Problems and tasks ->
**1.** According to the passage on Chiloé potatoes, which region has more different types of potatoes than the Chiloé Archipelago?
**2.** Print the part of the Chiloé potato passage that begins at the words "Historian Renato Cárdenas" and stops after "roja, Huicaña, Viscocha.".

Passage ->
↓↓↓

The Chiloé Archipelago is home to a wide variety of potatoes. After the Titicaca region of Peru and Bolivia, it is the geographical nucleus where the most different types of potatoes are found. Evidence ranging from historical records, local agriculturalists, and DNA analyses strongly supports the hypothesis that the most widely cultivated variety of potato worldwide, Solanum tuberosum tuberosum, is indigenous to the Chiloé Archipelago, and has been cultivated by the local indigenous people since before the Spanish conquest. Unlike potatoes from Peru and Bolivia, the potatoes of Chiloé are adapted to the long summer days of the higher latitude region of southern Chile. After the disastrous European Potato Failure in the 1840s, strains originating in the Chiloé Archipelago replaced earlier potatoes of Peruvian origin in Europe.

The potatoes of Chiloé are important elements of Chilote folk medicine and feature in Chilote mythology.

Historian Renato Cárdenas and botanist Carolina Villagrán counted about "300 names used for potatoes grown in Chiloé at different times". Local varieties include Bruja morada, Camota, Chochoca, Clavela lisa, Güencha, Pachacoña, Caballera, Cabrita, Cabra, Michuñe Azul, Michuñe negra, Michuñe roja, Huicaña, Viscocha.

↑↑↑

Listed entries ->

↓↓↓

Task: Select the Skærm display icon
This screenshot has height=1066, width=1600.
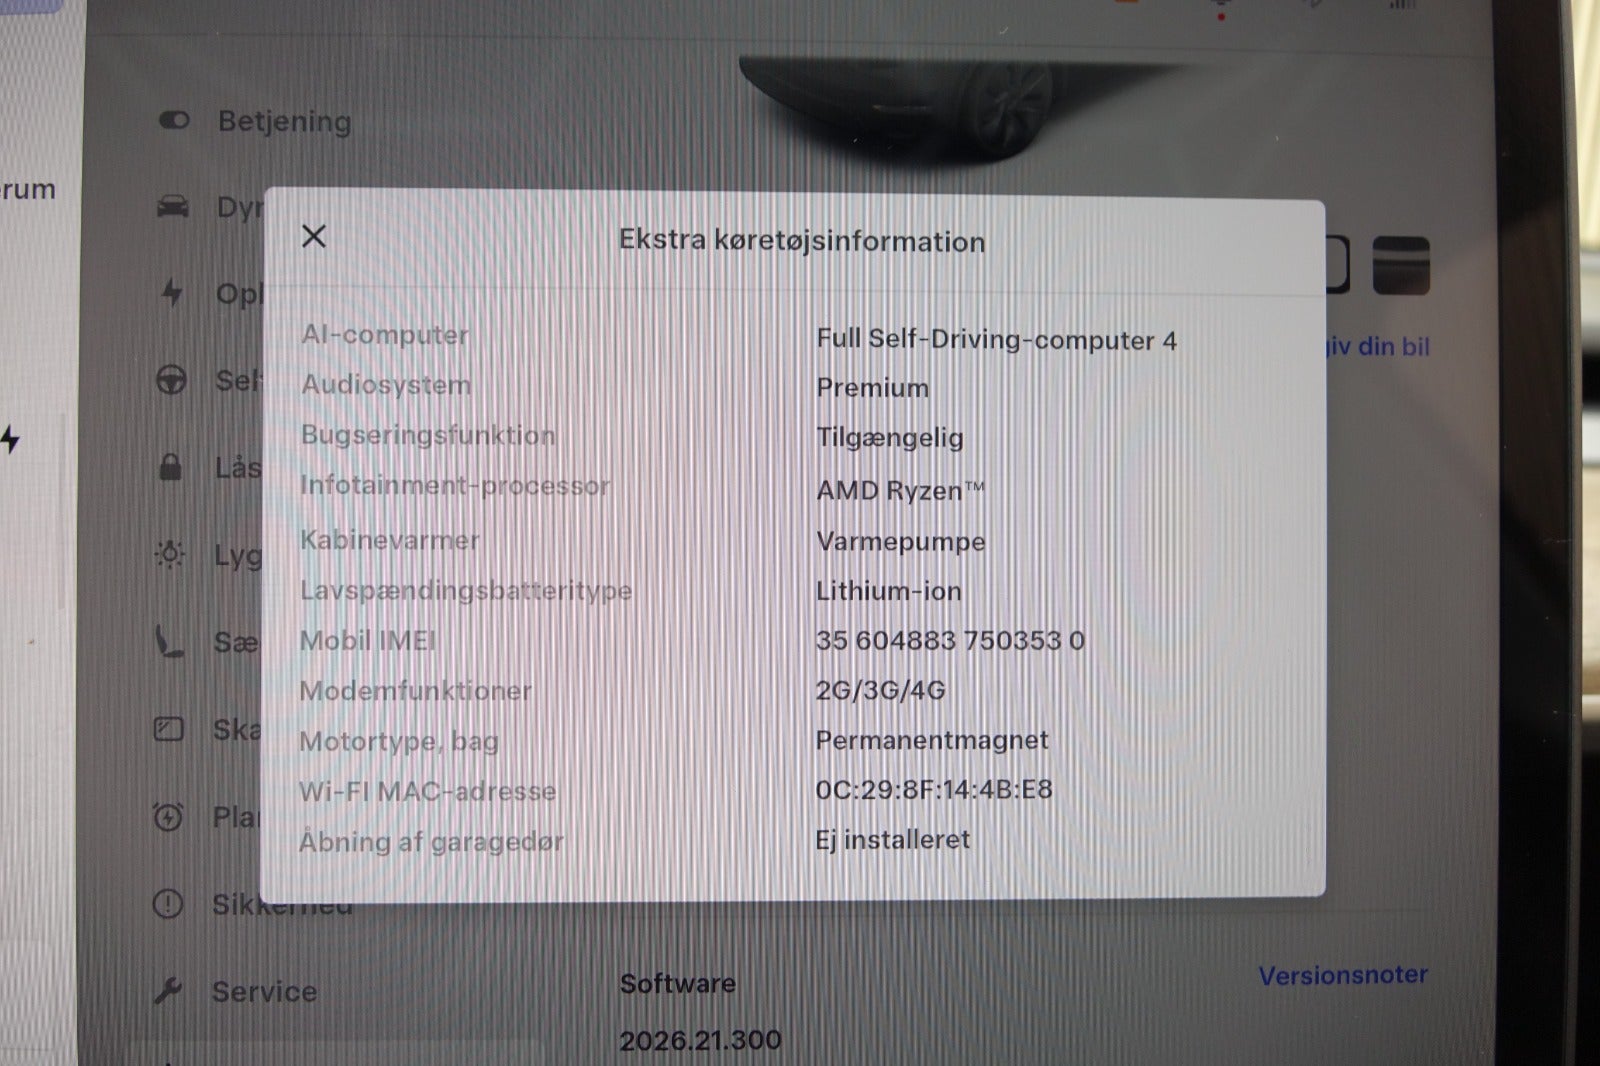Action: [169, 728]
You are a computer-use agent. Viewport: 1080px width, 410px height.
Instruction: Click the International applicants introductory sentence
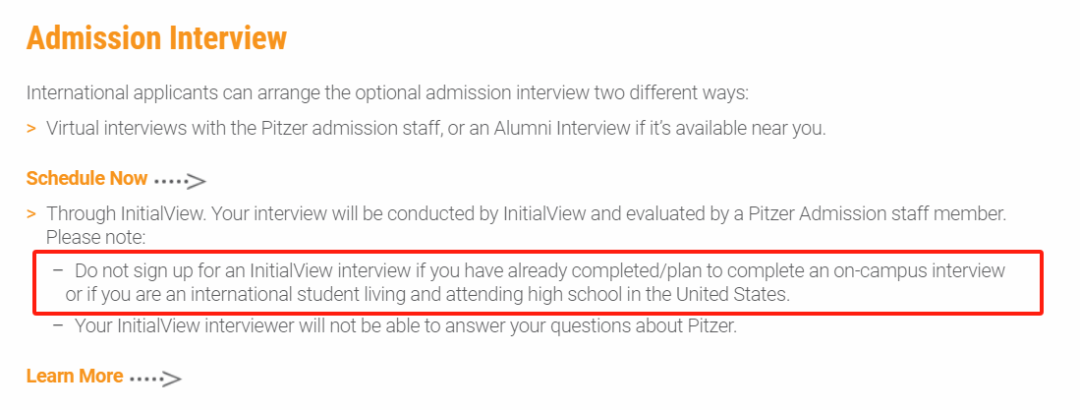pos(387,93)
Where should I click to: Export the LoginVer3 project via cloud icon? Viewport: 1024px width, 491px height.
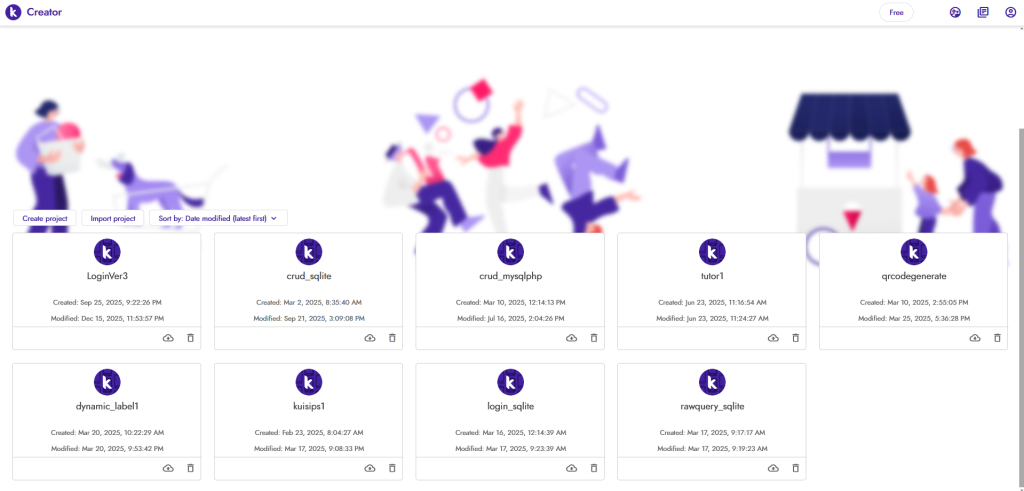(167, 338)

↑↑↑

Outputs in order ->
**1.** The Titicaca region of Peru and Bolivia.

**2.**
Historian Renato Cárdenas and botanist Carolina Villagrán counted about "300 names used for potatoes grown in Chiloé at different times". Local varieties include Bruja morada, Camota, Chochoca, Clavela lisa, Güencha, Pachacoña, Caballera, Cabrita, Cabra, Michuñe Azul, Michuñe negra, Michuñe roja, Huicaña, Viscocha.